Our culture has arguably lost the ability to be at peace in favour of multi-tasking in hyper-informational environments. Often during exercise, people are still 'plugged-in' as they listen to music and watch screens. Although they are physically working out, they are mentally switched-off and disengaged from what their body is doing.
Eric Brymer is currently researching how deeper engagement with environment through activity can promote longer-term wellbeing benefits. His work discusses how trail running can instantly put you into a mindful state: "When you're trail running, it's hard not to be engaged, the surface is uneven and you're not sure what is round the corner - whilst you're navigating your route, even if you're unaware of it, you're deeply attuned to the nuances of your natural environment, you are interacting with it. This level of engagement means that you are fully operating in the moment, it is not an internal process, it is very much about your body in the space at that time. It is the opposite of disassociation."
Mindfulness is about focusing on the present, not dwelling on the past or future, this can have a very restorative effect on your state of mind. Interestingly studies have shown that green exercise in adverse weather conditions actually gives you better, more effective long-term mental wellbeing benefits as you have a more intense engagement with nature through the experience; you are living 'in the moment' more completely.

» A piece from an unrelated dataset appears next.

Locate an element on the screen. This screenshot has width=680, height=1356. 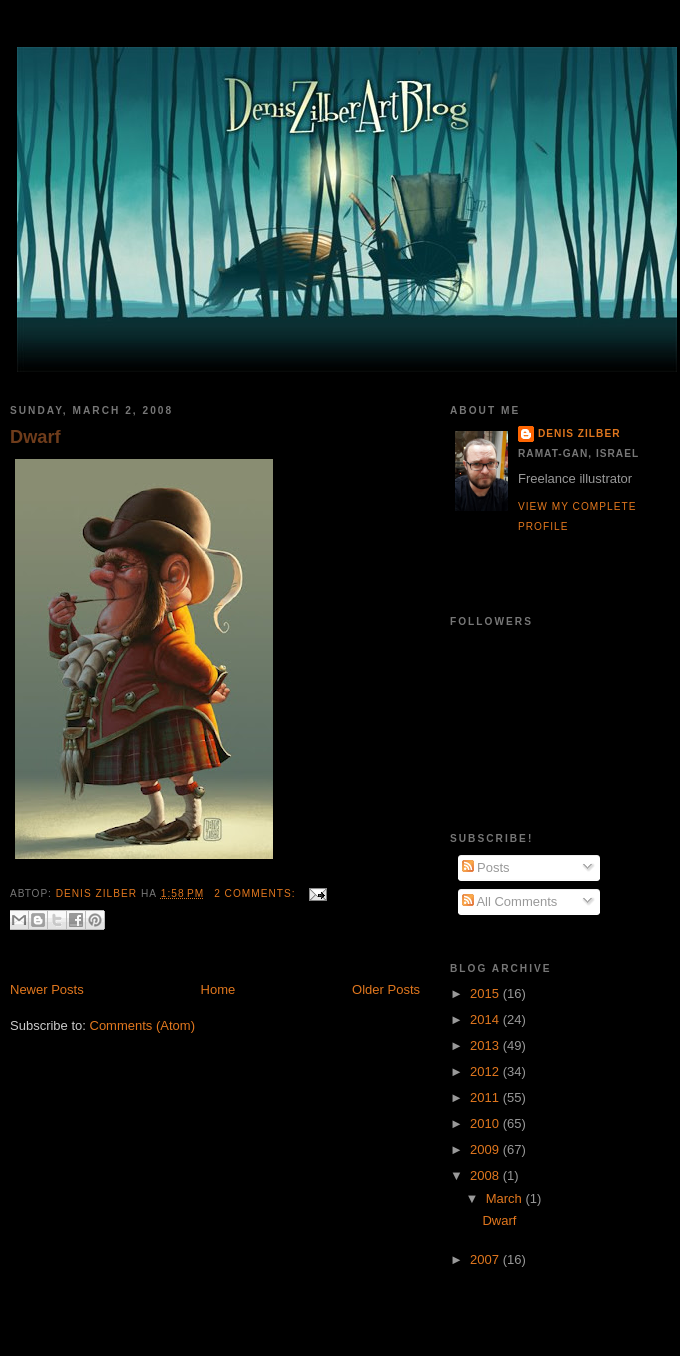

Nature is not designed for a particular activity and thus is a non-judgmental environment. When you are mindfully trail running, nature allows you to feel all emotions without judging them, even emotions that we currently consider unpleasant and term negative such as ‘fear’. Often we view emotions as ‘good’ or ‘bad’ and society suggests we should suppress them, which isn't helpful. If we begin to see emotions as important information then we can deal with them better. Trail running can enable you to feel unpleasant emotions without shutting down. There is a reason unpleasant emotions remain with us as a species, they are important and we need to understand why we are feeling them, so we know how to act - whether to run, fight etc. and to take the response activity seriously.
Adventure sportsmen take emotions like ‘fear’ seriously, it enables them to ensure they do thorough research and assess their skills, environment and feelings. This can be positive in all aspects of life in that fear doesn’t necessarily stop you doing things or being who you want to be. This ability to recognise and acknowledge your feelings can have a real long-term influence on your state of mind.
With thanks to Dr. Eric Brymer, Principal Lecturer at Manchester Metropolitan University
Dr Eric Brymer is a psychologist with a particular interest in the psychological health benefits of nature-based experiences. His research focuses on investigating how to design and facilitate nature-based experiences and interactions in order to optimise positive outcomes for people and the environment. Eric is also interested in the broad psychological understanding of nature-based experiences. Current projects include investigations of nature-based interventions, adventure and eco-tourism experiences, and the wellbeing benefits of extreme sports.